DATASET RECORDS: Begin

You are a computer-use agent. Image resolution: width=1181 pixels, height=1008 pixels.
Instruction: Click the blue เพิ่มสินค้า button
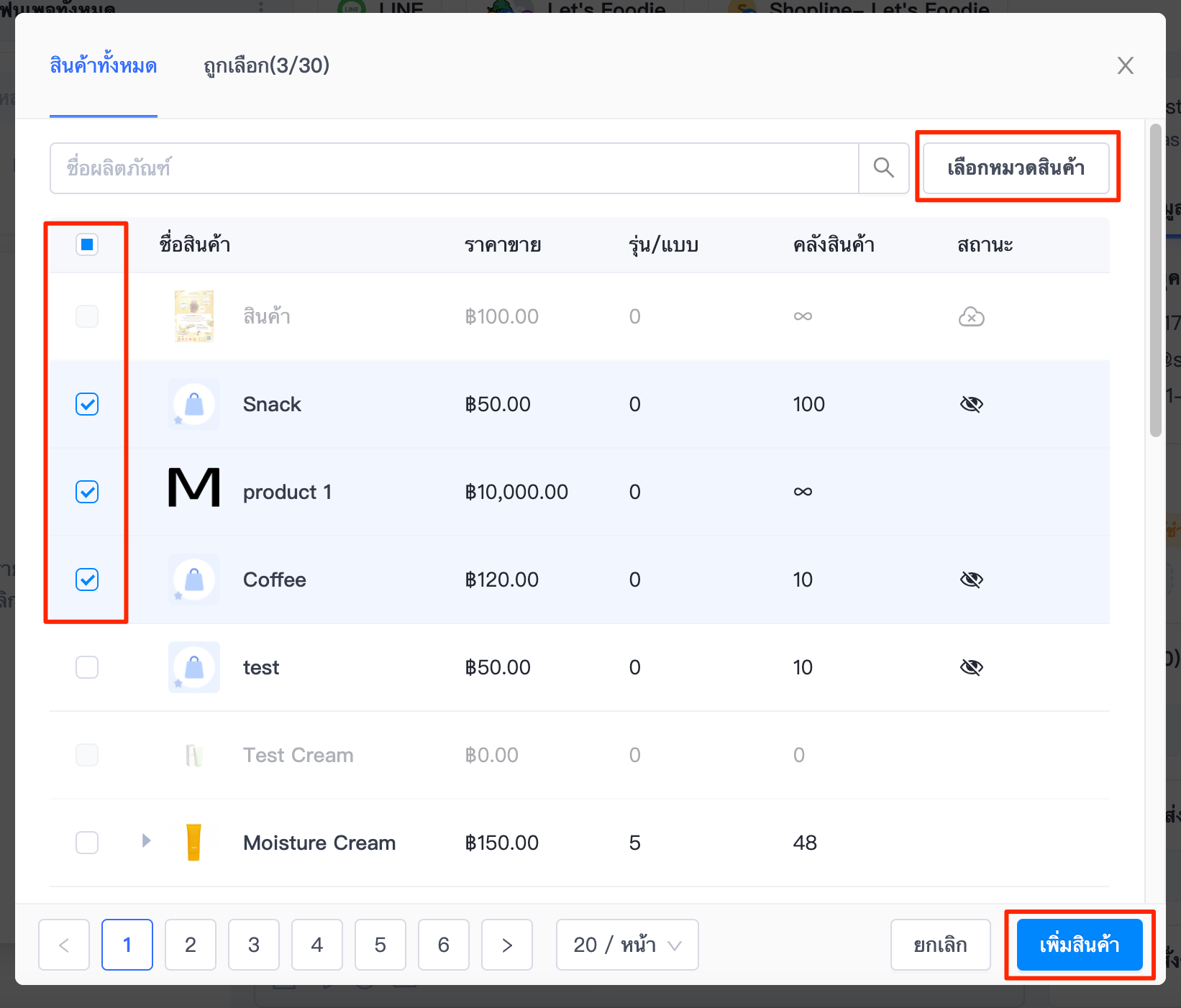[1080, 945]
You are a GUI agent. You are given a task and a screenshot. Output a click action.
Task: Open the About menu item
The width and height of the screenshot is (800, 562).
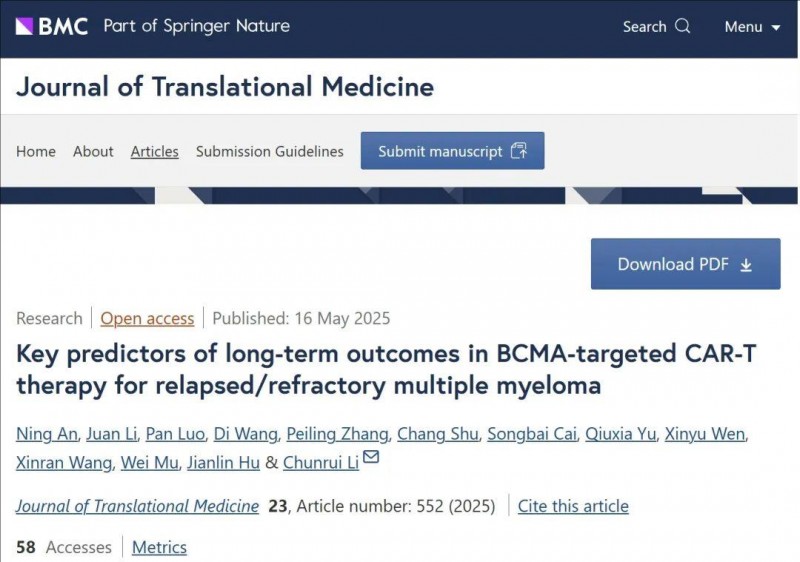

DATASET RECORDS: End

## WHAT IS NEEDED
Exact output of each line above is wanted, without the pictures.

## RESULT BELOW
You are a computer-use agent. Image resolution: width=1181 pixels, height=1008 pixels.
Instruction: Click the blue เพิ่มสินค้า button
[1080, 945]
You are a GUI agent. You are given a task and a screenshot. Output a click action.
Task: Open the About menu item
The width and height of the screenshot is (800, 562).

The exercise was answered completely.